> _TEKST DO PRZECZYTANIA_:
########

Jagged Alliance Center - Forum

Nowy temat Odpowiedz w temacie  [ Posty: 103 ]  Przejdź na stronę   1, 2, 3, 4, 5 ... 7  Następna
Autor Wiadomość
lukasamd
Post : 20 cze 2008 14:06
Cytowanie selektywne Odpowiedz z cytatem
Offline
Pułkownik
Pułkownik
  • Posty: 5321
  • Dołączył: 31.05.2006


Na to polską premierę Hired Guns: The Jagged Edge mamy już za sobą, czas więc nieco podyskutować na temat jakości tejże gry.

Sporo osób, które zamawiały HG w przedsprzedaży już dostała, właśnie dostaje lub dostanie w najbliższym czasie upragnioną grę ;) Ten kto miał już okazję w nią zagrać, może tutaj się o niej wypowiedzieć - piszcie co wam się podoba a co nie, co można poprawić. Czekamy na wasze opinie ;)


*
  WWW
varak
Post : 21 cze 2008 09:02
Cytowanie selektywne Odpowiedz z cytatem
Offline
Szeregowy
  • Posty: 7
  • Dołączył: 25.08.2006
  • Skąd: wawa


Witam, wczoraj otrzymałem tą grę i zagrałem.
Graficznie gra wygląda super (po za paroma bublami, ciała pływające na ziemi itp.) ale zastrzeżenia można mieć do innych aspektów tejże produkcji.

Poziom trudności jest wysoki nawet jak na poziomie łatwy, spodobało mi się, iż gra nie lami jak JA2 kiedy na początku można było zatrudnić kogo się chce(dowodzenie wreszcie ma jakiś sens!), statystyki najemników też nie są z kosmosu, a uzbrojenie jest całkiem przyjemne.

Z drugiej strony AI miewa błędy jak choćby nie chowanie się przeciwników oraz tradycyjnie brak leczenia... uciekający wrogowie, nie mówiąc o drażniącym bugu leżącego pacjenta w stanie krytycznym jak by mu nic nie było, jednak ten aspekt najlepiej był przedstawiony w "Wages of War" (gorąco polecam) gdzie rannych brało się na plecy i zabierało z pola walki. Tutaj mamy chodzące zombie którzy nieraz ładują się nam pod lufy, bądź po przejściu kilkuset metrów umierają.

########

> _DOSTARCZONE WIERSZE_:
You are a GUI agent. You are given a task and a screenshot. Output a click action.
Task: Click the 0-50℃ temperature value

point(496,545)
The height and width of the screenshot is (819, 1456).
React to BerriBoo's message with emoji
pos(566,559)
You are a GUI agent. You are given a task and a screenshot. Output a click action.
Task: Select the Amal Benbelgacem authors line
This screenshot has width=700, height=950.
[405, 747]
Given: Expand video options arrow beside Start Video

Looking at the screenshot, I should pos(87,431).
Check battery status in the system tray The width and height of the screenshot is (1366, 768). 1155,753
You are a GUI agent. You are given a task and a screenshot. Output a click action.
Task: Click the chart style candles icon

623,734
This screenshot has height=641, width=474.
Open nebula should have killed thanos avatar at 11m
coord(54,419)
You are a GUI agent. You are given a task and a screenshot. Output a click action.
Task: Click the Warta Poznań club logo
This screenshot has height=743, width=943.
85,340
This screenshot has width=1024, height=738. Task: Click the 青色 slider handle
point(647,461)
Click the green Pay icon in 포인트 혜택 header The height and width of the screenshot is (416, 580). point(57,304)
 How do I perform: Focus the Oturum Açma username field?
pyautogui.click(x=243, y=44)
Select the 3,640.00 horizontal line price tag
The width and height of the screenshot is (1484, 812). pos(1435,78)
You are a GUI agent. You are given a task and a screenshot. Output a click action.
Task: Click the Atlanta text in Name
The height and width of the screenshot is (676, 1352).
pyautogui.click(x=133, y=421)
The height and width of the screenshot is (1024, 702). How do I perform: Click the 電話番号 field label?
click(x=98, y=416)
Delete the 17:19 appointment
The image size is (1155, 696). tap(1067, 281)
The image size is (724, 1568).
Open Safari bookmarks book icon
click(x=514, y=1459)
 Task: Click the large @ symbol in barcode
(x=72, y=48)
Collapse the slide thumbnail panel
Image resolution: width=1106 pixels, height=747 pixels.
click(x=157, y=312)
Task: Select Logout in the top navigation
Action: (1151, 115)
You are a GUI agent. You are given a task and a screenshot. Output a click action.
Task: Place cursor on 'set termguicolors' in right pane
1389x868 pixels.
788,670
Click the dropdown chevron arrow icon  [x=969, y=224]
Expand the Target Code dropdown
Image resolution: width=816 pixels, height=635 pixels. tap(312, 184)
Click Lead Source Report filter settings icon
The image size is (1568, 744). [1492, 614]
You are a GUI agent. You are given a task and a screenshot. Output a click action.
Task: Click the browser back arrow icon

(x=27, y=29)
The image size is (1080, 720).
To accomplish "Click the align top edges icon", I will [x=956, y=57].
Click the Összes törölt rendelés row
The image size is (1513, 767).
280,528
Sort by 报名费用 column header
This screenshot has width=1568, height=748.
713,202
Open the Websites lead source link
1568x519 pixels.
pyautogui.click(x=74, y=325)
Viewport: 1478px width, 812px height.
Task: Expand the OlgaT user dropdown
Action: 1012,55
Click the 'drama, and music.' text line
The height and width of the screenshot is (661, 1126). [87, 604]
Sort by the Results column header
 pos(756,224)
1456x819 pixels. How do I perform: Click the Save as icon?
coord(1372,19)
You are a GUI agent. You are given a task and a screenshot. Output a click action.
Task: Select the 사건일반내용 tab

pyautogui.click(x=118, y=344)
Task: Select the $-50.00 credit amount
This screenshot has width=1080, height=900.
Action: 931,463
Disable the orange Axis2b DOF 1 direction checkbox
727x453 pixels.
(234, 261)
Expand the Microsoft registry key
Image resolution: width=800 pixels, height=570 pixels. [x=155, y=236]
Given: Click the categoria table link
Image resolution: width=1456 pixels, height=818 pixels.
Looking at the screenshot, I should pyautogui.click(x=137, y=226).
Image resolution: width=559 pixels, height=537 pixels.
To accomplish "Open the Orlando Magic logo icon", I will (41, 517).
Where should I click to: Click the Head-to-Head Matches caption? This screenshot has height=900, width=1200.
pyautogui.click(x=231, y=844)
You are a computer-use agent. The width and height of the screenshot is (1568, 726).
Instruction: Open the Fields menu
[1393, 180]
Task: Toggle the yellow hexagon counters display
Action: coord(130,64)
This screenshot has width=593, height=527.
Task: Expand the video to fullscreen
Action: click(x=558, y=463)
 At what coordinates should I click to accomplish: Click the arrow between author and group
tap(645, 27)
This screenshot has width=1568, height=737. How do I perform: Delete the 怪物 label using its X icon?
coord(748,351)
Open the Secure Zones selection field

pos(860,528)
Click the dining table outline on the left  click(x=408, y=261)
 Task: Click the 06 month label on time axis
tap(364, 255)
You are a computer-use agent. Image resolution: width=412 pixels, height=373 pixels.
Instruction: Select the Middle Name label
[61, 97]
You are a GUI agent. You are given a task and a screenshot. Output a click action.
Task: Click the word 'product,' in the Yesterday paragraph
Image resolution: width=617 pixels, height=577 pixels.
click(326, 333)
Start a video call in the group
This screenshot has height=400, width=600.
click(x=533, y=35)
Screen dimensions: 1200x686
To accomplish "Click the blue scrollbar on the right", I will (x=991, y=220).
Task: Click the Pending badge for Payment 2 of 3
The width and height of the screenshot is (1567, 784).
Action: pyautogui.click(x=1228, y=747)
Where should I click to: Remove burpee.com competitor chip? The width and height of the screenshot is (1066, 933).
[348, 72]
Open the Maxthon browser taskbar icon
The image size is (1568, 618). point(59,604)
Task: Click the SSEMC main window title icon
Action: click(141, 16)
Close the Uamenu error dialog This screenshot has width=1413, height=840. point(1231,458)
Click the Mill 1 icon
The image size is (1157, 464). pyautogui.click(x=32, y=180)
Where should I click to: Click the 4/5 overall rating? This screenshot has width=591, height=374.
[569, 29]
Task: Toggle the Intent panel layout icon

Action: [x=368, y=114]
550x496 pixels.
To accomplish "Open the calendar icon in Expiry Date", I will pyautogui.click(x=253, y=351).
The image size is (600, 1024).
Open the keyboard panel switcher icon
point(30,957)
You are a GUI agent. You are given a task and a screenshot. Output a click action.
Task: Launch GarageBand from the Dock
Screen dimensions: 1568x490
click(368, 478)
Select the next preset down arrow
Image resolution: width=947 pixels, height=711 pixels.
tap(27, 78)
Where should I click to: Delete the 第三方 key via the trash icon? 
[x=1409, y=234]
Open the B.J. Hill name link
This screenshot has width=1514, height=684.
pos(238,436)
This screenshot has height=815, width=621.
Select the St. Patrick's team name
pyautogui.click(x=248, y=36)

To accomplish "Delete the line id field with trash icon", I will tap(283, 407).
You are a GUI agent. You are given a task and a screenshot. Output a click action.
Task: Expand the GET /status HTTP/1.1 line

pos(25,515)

########

> _POLECENIA DO WYKONANIA_:
- A) Przedstaw w formie krótkiej listy akapit tekstu o Hired Guns zaczynający się od słów „Poziom trudności jest wysoki”. Zachowaj jego główne fakty.
- B) Dopisz dalszy ciąg tekstu o Hired Guns, zaczynając od miejsca, w którym się kończy.
Wiersze to odrębny materiał, niezależny od tekstu o Hired Guns.

> _ODPOWIEDZI PONIŻEJ_:
- A)
- Poziom trudności jest wysoki nawet na poziomie łatwym.
- W przeciwieństwie do JA2 nie można na początku zatrudnić kogo się chce, więc dowodzenie ma sens.
- Statystyki najemników nie są przesadzone.
- Uzbrojenie jest całkiem przyjemne.

- B)
Granaty to porażka i przekleństwo tej gry, nie ważne kto, każdy AI grał w amerykańskiej lidze baseball-owej bo rzuty maja celne i dokładne w porównaniu do naszych podwładnych, a same granaty są realistyczne jak Star Warsy. Przykład? najemnik leży, schowany za głazem (plansza z autobusem - nieco za pozycją startową) rzucony granat z 30 metrów spada mu przed twarzą! (a jak) eksplozja rzuca nim 3 metry w górę po czym spada i jest zdolny do walki... terminator wysiada.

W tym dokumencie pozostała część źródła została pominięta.